Professoressa accusata di violenza su alunno: "Pronta ad effettuare il DNA"

Una professoressa è stata indagata e accusata di violenza su minore, un suo alunno per la quale sembra essersi innamorata. Nei mesi scorsi è nato un bambino che potrebbe essere del giovane ragazzo.

La vicenda

La vicenda è accaduta a Prato dove una donna di 40 anni è stata indagata con l’accusa di violenza su minore ai danni di un suo allievo di 14 anni. Nel mentre la donna è rimasta incinta tanto da dare alla luce un bambino negli scorsi mesi: sono stati i genitori del ragazzo a denunciare la faccenda dopo aver appreso la notizia.

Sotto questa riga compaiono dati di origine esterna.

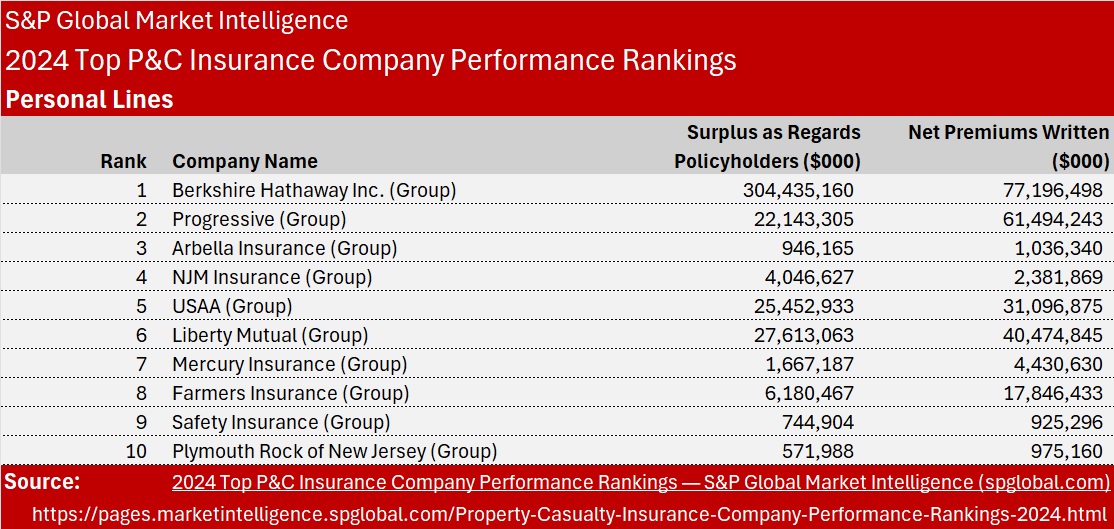Click the Net Premiums Written header

click(1008, 146)
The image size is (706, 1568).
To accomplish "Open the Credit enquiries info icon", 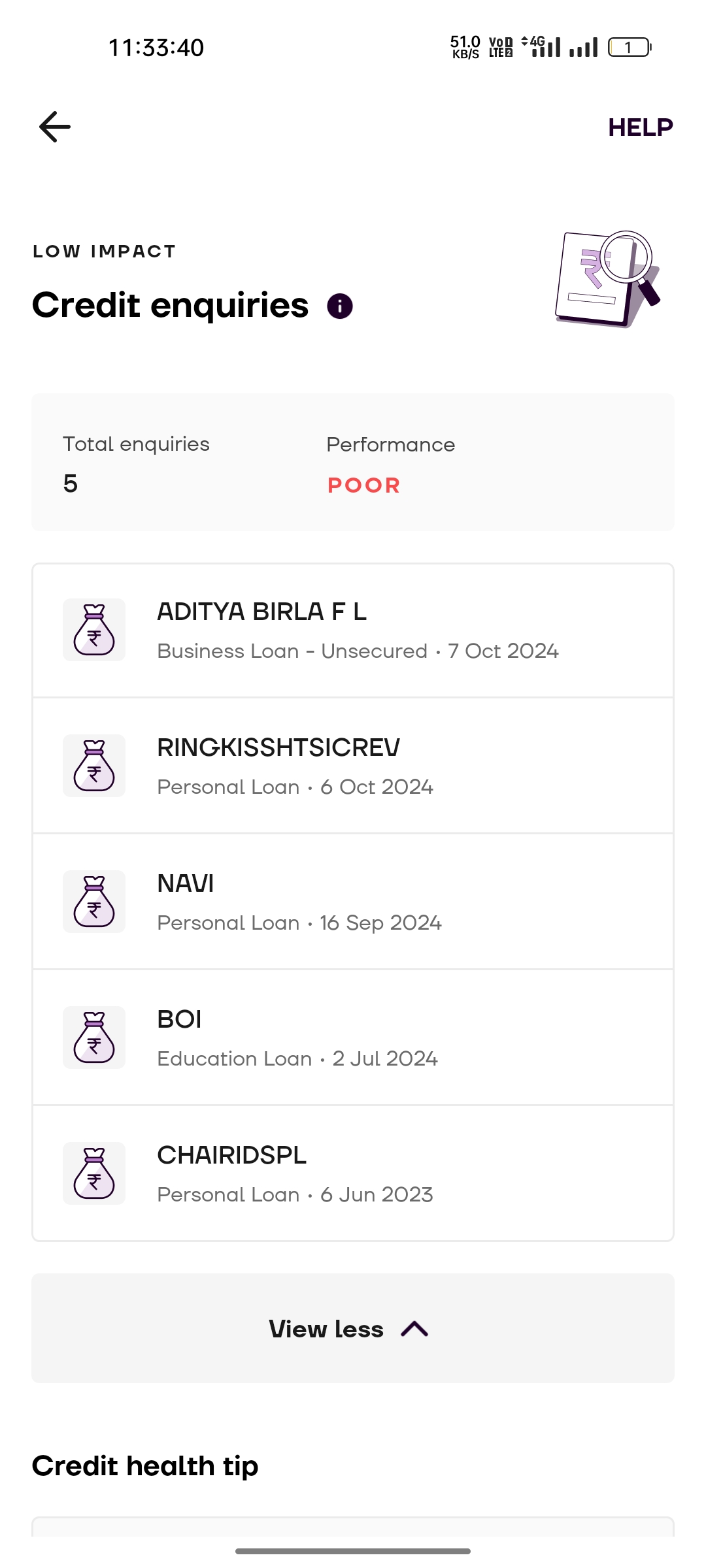I will 340,306.
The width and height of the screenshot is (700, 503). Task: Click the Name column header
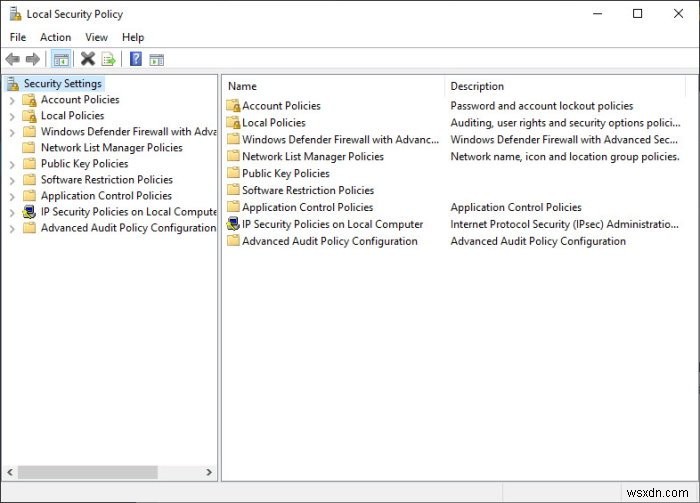[x=242, y=86]
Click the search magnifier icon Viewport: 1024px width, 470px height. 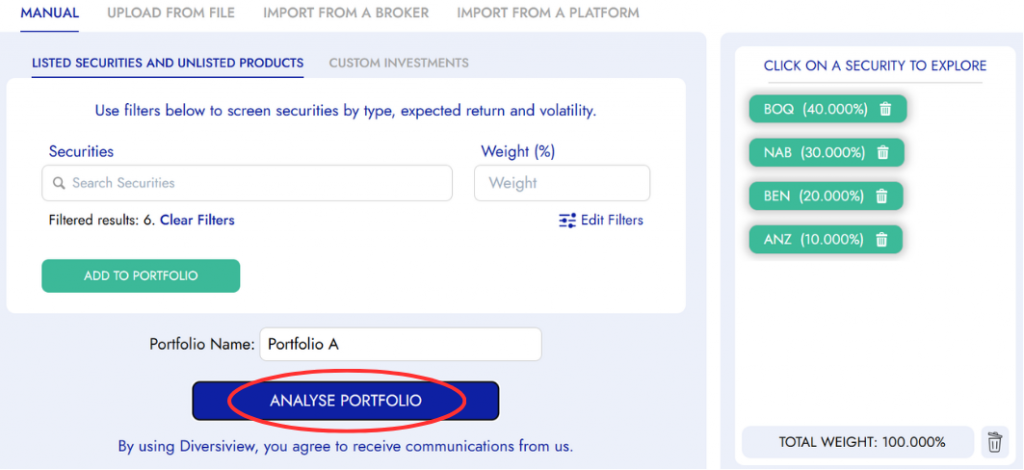tap(59, 184)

Secondo le indiscrezioni e quanto si apprende dal TGCOM24, il ragazzo prendeva ripetizioni dall’insegnante sino a quando il loro rapporto – da professionale – non si è trasformato in relazione sessuale. La professoressa è stata querelata dai genitori dopo ave appreso del parto e della presunta paternità del figlio minorenne.

L’esame del DNA

La donna è stata portata alla Questura accompagnata dal marito e si definisce pronta ad effettuare l’esame del DNA, non avendo nulla di cui vergognarsi o da nascondere:

“sono una madre felicissima, dopo aver deciso di tenere il bambino”

Per l’accusa la professoressa era evidentemente innamorata del ragazzino e il figlio potrebbe proprio essere del minorenne. Roberta Roviello – avvocato della famiglia del ragazzo – sostiene che la maternità potrebbe anche essere stato un espediente per “incastrare” il giovane:

“solo un’ipotesi”

La donna si proclama innocente e pronta a far vedere che tutti si stanno sbagliando sulla paternità del bambino:

“Quella mossa contro di me è un’accusa terribile, sono scioccata e innocente”

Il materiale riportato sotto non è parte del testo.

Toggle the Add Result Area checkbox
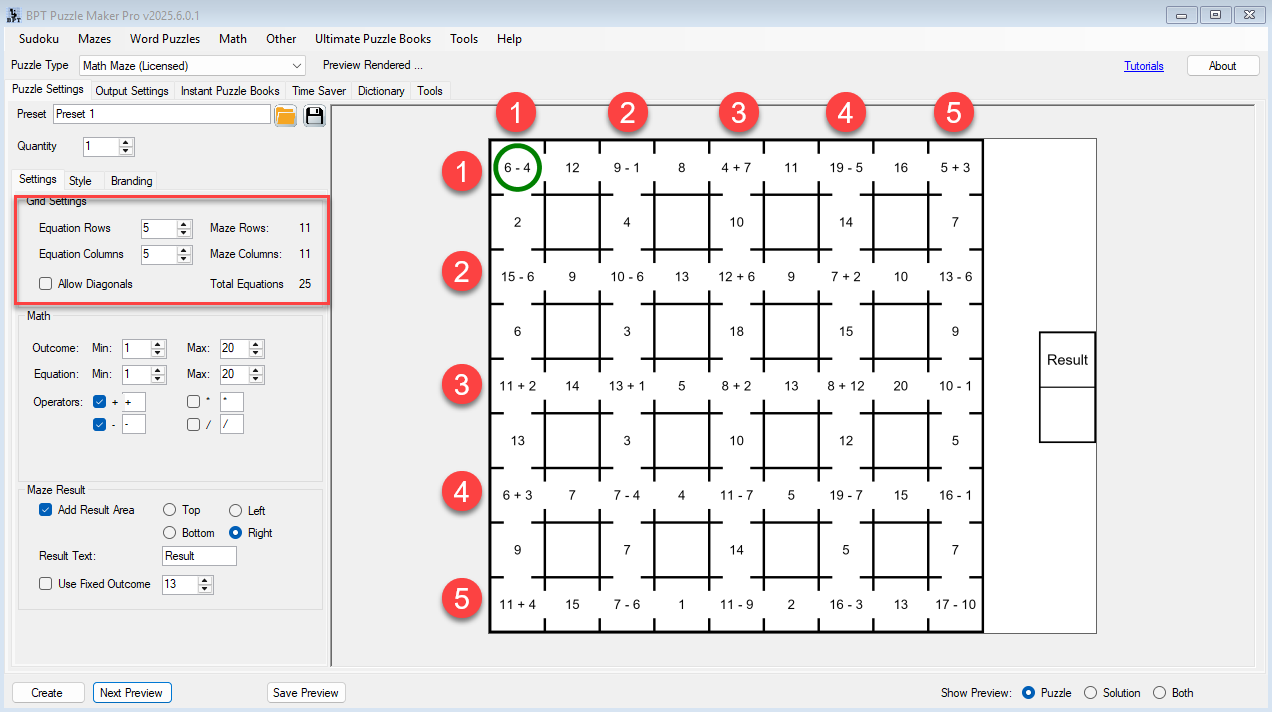 (46, 510)
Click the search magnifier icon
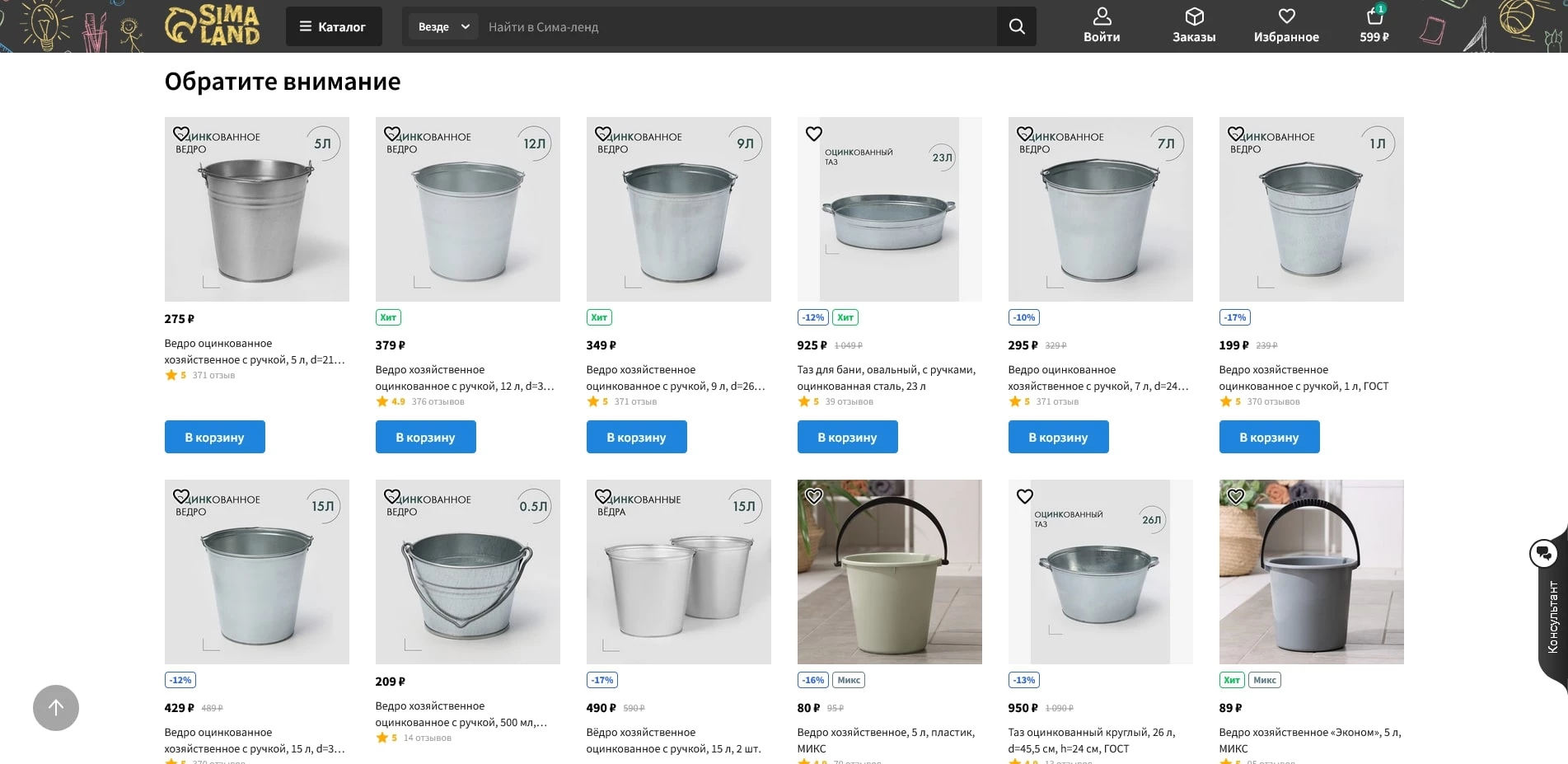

Ha dichiarato la professoressa a Il Corriere della Sera evidenziando di essere stato il ragazzo a dire ai genitori di questa presunta relazione e successiva paternità.

Giuseppe Nicolosi, procuratore di Prato, ha confermato che le indagini sono in fase preliminare e che tutto andrà avanti sino ad una soluzione definitiva.